- **Your instructions**
Leaving out all pictures, return exactly the lines from the one that contains "Task: Tap the bottom pull-bar handle dot" through the end of the data below.

----- Exercise data

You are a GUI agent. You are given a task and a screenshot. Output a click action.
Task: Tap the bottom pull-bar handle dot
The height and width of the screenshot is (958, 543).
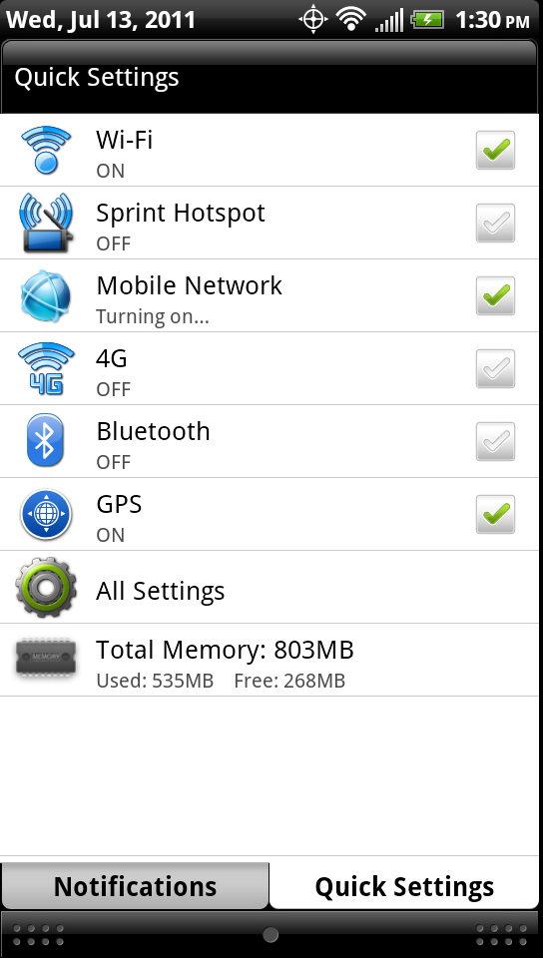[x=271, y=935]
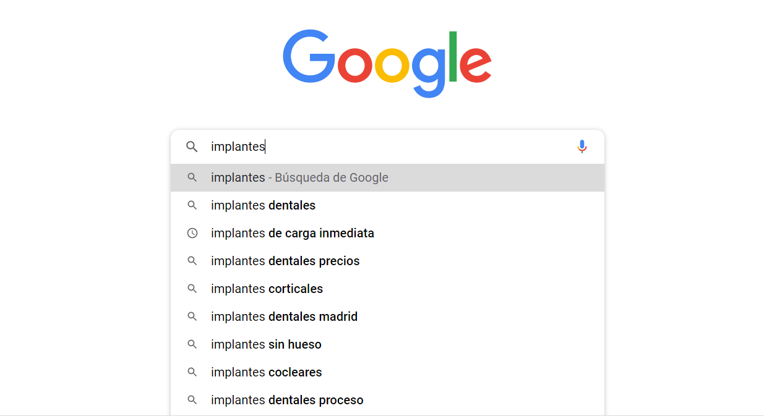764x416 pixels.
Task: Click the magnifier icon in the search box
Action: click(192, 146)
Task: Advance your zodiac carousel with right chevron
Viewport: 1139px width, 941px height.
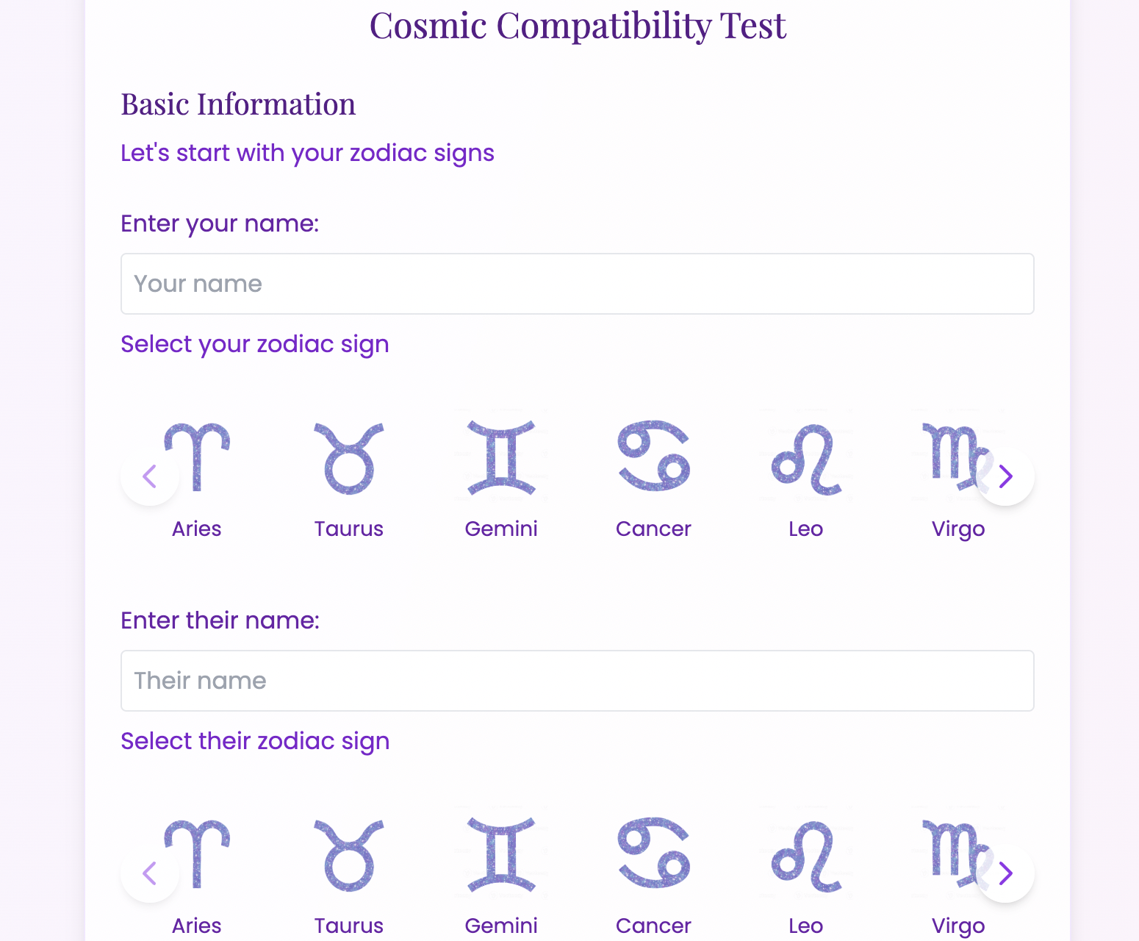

----------

- **Answer area**
Task: Tap the bottom pull-bar handle dot
The height and width of the screenshot is (958, 543).
[x=271, y=935]
764x416 pixels.
Task: Click the magnifier icon in the search box
Action: click(192, 146)
Task: Advance your zodiac carousel with right chevron
Viewport: 1139px width, 941px height.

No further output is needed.